Thursday, March 13, 2008

The Future is Multi-Threaded

Richard Goering's article Synopsys pledges multicore support for EDA applications covers the current state and future claims for multi-threaded EDA products. Synopsys has made a big announcement about a multicore initiative, and Richard also notes the vendors (mostly startups) who are already offering such products.

I hope that Synopsys isn't just blowing smoke and will deliver multi-threaded applications in 2008. I'm no software engineer, but I thought it would be pretty difficult to retrofit multi-threading in these gargantuan EDA products, some of which have been around for many years.

We really need multi-threaded applications. Most servers have multiple CPUs with multiple cores each, yet are limited by memory as to how many EDA processes can run at a time. Often, you can only run one job because you need all the memory on the server to synthesize or place & route that design. Multi-threading should deliver greatly accelerated performance as those other idle cores contribute to the job at hand.
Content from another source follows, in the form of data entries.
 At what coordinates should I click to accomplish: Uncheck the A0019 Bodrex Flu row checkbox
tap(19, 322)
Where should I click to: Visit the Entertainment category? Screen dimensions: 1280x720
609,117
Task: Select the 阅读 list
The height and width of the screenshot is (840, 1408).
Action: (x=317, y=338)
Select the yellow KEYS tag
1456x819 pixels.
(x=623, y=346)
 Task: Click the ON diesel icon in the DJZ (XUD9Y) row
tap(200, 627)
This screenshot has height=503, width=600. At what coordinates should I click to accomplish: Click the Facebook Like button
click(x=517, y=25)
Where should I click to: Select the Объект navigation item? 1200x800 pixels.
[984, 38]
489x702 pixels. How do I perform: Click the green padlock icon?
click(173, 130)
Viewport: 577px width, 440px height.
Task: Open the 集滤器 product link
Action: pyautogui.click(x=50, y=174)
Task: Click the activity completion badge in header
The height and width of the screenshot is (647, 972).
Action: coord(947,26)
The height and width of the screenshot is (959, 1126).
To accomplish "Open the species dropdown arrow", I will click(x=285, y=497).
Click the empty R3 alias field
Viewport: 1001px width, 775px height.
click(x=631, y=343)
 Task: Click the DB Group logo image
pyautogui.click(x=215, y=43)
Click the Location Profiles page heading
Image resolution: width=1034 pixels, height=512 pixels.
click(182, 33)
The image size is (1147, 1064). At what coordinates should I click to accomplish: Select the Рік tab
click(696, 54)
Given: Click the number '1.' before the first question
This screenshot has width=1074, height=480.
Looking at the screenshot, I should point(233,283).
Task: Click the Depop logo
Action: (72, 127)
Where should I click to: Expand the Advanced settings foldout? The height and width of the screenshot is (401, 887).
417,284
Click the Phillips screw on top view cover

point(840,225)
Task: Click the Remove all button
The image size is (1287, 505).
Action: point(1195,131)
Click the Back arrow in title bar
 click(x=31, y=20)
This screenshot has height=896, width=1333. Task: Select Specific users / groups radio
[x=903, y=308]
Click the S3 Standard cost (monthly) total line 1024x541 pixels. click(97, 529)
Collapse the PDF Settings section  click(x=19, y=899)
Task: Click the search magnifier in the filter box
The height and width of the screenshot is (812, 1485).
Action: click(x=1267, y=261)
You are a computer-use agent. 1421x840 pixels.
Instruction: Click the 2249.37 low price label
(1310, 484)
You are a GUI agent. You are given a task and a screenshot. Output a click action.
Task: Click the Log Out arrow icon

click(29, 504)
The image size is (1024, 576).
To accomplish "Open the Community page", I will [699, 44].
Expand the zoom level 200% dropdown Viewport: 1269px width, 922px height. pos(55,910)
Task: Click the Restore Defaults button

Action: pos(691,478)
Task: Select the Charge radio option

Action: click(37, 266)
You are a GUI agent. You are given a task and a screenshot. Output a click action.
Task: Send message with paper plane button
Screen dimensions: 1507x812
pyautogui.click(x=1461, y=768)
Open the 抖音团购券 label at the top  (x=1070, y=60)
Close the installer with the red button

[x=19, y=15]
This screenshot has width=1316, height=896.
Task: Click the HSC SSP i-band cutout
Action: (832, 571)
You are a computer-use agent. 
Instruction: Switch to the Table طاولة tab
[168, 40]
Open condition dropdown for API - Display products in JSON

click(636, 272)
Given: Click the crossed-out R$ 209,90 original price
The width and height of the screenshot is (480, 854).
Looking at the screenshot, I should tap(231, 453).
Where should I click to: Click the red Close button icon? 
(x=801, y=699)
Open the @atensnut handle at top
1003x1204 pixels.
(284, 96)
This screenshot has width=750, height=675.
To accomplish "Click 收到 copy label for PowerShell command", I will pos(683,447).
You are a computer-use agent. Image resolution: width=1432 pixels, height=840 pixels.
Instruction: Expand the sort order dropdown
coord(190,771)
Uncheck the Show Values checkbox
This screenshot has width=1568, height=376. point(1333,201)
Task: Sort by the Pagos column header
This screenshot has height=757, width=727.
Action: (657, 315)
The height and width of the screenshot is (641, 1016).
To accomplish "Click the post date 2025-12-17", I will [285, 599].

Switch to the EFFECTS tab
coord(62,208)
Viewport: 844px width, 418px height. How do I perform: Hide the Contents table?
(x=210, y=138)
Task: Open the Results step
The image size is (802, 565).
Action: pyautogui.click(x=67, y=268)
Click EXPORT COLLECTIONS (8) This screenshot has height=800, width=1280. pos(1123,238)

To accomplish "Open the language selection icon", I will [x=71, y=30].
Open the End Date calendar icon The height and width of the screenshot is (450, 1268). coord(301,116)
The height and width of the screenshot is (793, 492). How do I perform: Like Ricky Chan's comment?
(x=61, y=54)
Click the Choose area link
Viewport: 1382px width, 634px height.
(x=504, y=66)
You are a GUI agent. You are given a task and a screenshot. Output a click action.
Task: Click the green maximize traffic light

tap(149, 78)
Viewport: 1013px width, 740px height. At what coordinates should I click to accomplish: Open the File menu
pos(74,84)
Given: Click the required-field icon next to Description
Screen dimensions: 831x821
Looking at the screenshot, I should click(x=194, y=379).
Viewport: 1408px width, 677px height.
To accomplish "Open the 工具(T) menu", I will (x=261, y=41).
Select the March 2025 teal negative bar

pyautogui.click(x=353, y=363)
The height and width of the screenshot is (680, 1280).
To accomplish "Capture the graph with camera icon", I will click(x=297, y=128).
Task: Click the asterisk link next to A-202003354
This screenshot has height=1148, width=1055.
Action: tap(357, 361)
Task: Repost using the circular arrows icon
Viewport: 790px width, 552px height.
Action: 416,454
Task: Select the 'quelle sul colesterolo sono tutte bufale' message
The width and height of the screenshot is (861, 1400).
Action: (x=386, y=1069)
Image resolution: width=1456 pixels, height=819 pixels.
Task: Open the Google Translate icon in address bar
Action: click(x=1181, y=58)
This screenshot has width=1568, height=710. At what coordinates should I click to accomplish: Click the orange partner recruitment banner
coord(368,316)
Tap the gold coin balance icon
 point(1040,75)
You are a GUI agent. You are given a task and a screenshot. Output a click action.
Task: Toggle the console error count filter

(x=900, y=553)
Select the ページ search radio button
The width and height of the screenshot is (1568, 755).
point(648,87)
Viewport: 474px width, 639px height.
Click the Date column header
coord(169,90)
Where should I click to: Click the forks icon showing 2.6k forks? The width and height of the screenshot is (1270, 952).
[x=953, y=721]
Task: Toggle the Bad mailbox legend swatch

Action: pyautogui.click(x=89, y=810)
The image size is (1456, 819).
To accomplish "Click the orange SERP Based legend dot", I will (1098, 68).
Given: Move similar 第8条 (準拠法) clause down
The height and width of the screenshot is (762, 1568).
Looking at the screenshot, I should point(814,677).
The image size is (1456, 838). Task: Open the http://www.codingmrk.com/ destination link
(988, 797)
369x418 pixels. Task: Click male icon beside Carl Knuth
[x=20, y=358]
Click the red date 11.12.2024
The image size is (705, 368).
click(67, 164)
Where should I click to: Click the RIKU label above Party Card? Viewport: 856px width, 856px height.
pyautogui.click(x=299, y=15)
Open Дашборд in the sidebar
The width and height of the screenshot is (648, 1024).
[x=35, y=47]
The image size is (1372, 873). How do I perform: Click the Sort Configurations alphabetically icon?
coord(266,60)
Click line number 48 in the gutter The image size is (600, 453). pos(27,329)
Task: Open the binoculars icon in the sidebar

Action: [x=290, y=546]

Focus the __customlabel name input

Some of the terminology gets confusing. In this article, "multi-threaded" and "multicore" are seemingly interchangeable. And then there is "distributed processing". I think of multicore as describing the hardware (CPU), and multi-threaded as describing the software architecture that includes shared memory access. And "distributed" means running on different physical servers, with separate memory models. Do I got that right?

1 comment:

John said...

I am in complete agreement on your terminology, John.

It looks like we all suffer from the same problems with our EDA software. The IT dept. thinks it's getting 4 new job slots with each new quad-core it buys. Not so! Even if 4 people ran jobs that didn't max out the memory - there is still a speed impact on all the jobs (I guess on the machine as a whole).

Multi-threaded EDA SOFTware for multicore HARDware was needed yesterday - and without charging multiple license fees. That's the rub for some of the software that runs on multiple CPUs - it requires expensive multiple licenses.